Dello stesso parere anche il professor Massimo Andreoni, dir. Uoc malattie infettive Tor Vergata, intervenuto ai microfoni della trasmissione “L’Italia s’è desta”. «La mia sensazione è che questa variante abbia un impatto modesto sul vaccino. È una discussione che se si fosse tenuta su tavoli scientifici anziché sui media forse sarebbe stato più intelligente, perché soprattutto in una fase in cui dobbiamo convincere le persone a vaccinarsi, non è il caso di creare tutte queste preoccupazioni e questi dubbi».
«È normale che i media debbano dare la notizia, mi lamento con la parte scientifica che prima di dare certe notizie dovrebbe avere dati sufficienti.
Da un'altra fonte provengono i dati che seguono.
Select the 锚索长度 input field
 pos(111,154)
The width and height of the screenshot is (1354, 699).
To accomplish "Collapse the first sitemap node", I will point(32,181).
Da quei pochi dati che abbiamo a disposizione, questa modificazione della proteina spike sembrerebbe essere modesta e quindi non determinare la necessità di un cambiamento del vaccino. E ormai il vaccino si è capito come farlo, quindi anche se fosse necessario un nuovo vaccino sapremmo farlo rapidamente», ha aggiunto.
«Questa sarà la decima-quindicesima variante del virus di cui si parla. Adesso si descrive una variante che si trasmette più facilmente. La mia impressione è che questo è un virus Rna quindi ha una grande capacità a mutare per sua natura. Se si diffonde un po’ di più, ma clinicamente non è più aggressivo è interessante, ma non merita tutto il clamore che gli viene dato. Ai fini della cura dovrebbe rispondere ai pochi farmaci che abbiamo in questo momento a disposizione», ha concluso.
Oms: «Alcuni test meno efficaci con variante inglese»
Una delle 14 mutazioni che caratterizzano la variante Gb del coronavirus Sars-CoV-2 potrebbe, inoltre, creare qualche problema anche sul fronte della diagnosi di Covid-19: è stato osservato infatti che rende meno efficaci alcune tipologie di test. A segnalarlo è stata l’Organizzazione mondiale della sanità (Oms), facendo il punto sulla situazione, su quanto si sa al momento sulla variante inglese e su quello che si sta facendo per ampliare le conoscenze.
Precisamente è «la delezione in posizione 69/70, influisce sulle performance di quelli che utilizzano come bersaglio il gene S (Spike)» che fa paura. Ma l’Oms rassicura: «La maggior parte dei test Pcr in tutto il mondo utilizza più target e quindi non si prevede che l’impatto della variante sulla diagnostica sia significativo».
«Si consiglia ai laboratori che utilizzano kit Pcr commerciali per i quali i geni virali presi di mira non vengono chiaramente identificati nelle istruzioni di contattare il produttore per ulteriori informazioni. Anche i laboratori che utilizzano test Pcr interni che prendono di mira il gene S del virus dovrebbero essere consapevoli di questo potenziale problema. Al fine di limitare l’impatto sulle capacità di rilevamento dell’infezione nei Paesi, si raccomanda anche un approccio che utilizza diversi saggi in parallelo o saggi multipli, mirati a diversi geni virali, per consentire il rilevamento di potenziali varianti», avverte.